Los principales acusados son Andrea Fabiana Vargas y Néstor Rodríguez Sanabria, quienes están imputados por integrar una organización dedicada a la compra, transporte y comercialización de cocaína. Según la investigación, antes de viajar a Buenos Aires para adquirir importantes cantidades de estupefacientes, cambiaban grandes sumas de dinero en pesos por dólares en una cueva financiera que funcionaba en Concordia.
La investigación también expone los presuntos vínculos de la organización con otros grupos dedicados al narcotráfico en Paraná y el rol que cumplía cada uno de los integrantes dentro de la estructura.
El operativo que permitió desarticular la banda se realizó el 19 de diciembre de 2024. Ese día, las fuerzas federales intentaron interceptar la camioneta en la que se desplazaban Rodríguez Sanabria y Vargas sobre la Ruta Provincial 11, pero ambos escaparon hacia la Ruta 26 y continuaron la fuga por caminos vecinales de los departamentos Victoria y Nogoyá.

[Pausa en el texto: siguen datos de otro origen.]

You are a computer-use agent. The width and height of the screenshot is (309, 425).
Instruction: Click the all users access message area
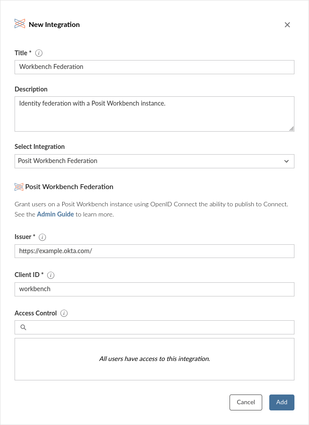click(155, 359)
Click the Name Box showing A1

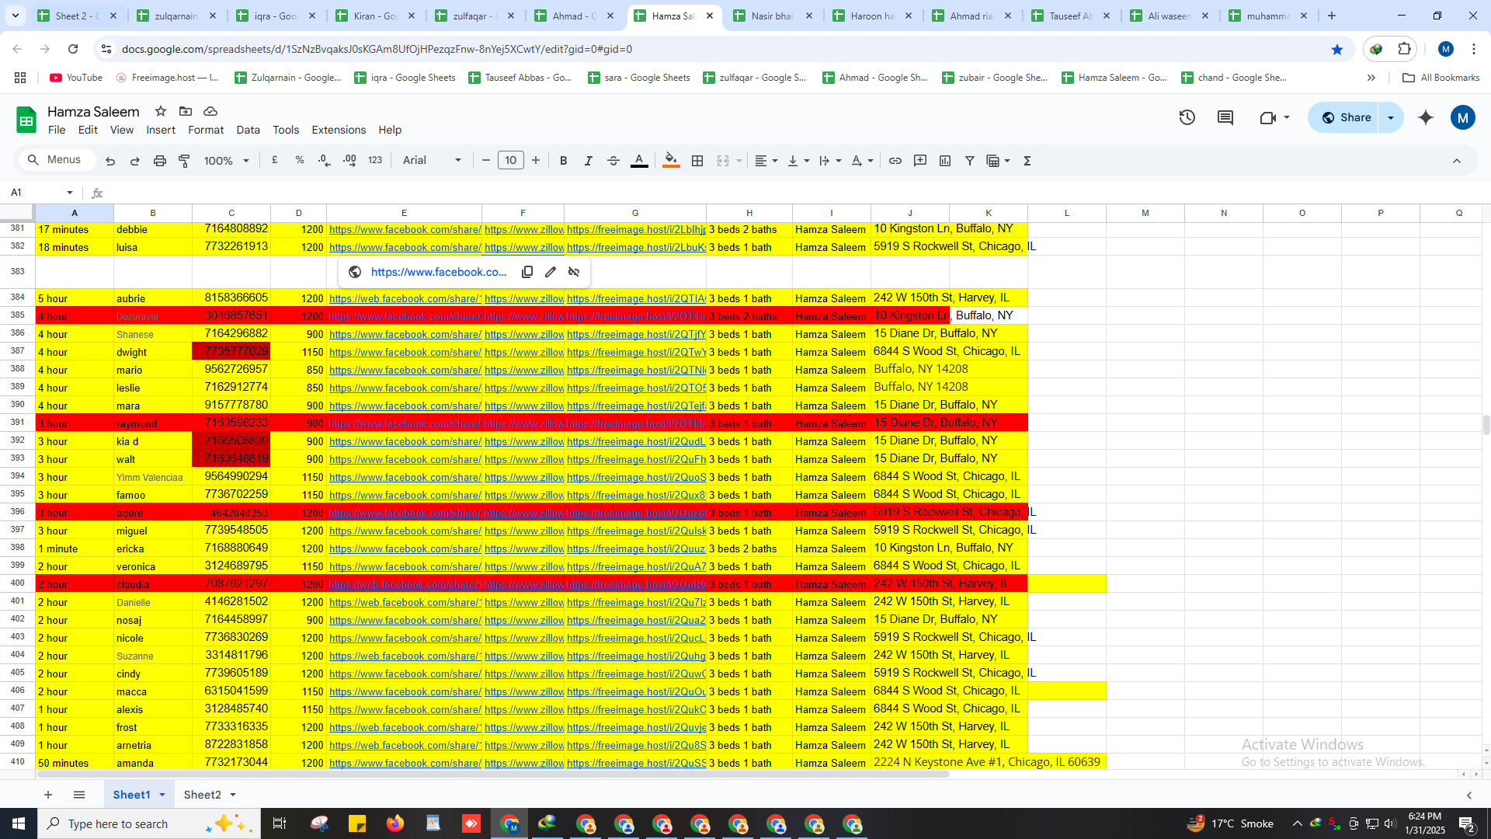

Durante la persecución, los acusados descartaron la droga que transportaban, aunque finalmente fueron detenidos tras varios kilómetros de seguimiento. De acuerdo con la causa, al momento del arresto Vargas se negó a descender del vehículo y llegó incluso a morder a una mujer policía que participaba del procedimiento.
Junto a la pareja también serán juzgadas Dana Zatti, hija de Vargas, quien fue detenida meses después al regresar al país por el Aeropuerto Internacional de Ezeiza tras un viaje a México, y Tamara Blanco, señalada como la encargada de comercializar al menudeo la droga que presuntamente le proveía la organización.
La conexión con Concordia
Uno de los aspectos que será analizado durante el juicio es el circuito económico que utilizaba la banda para financiar la compra de cocaína. Según la investigación, los acusados concurrían a una cueva financiera ubicada en Concordia para cambiar grandes cantidades de pesos por dólares antes de viajar a Buenos Aires.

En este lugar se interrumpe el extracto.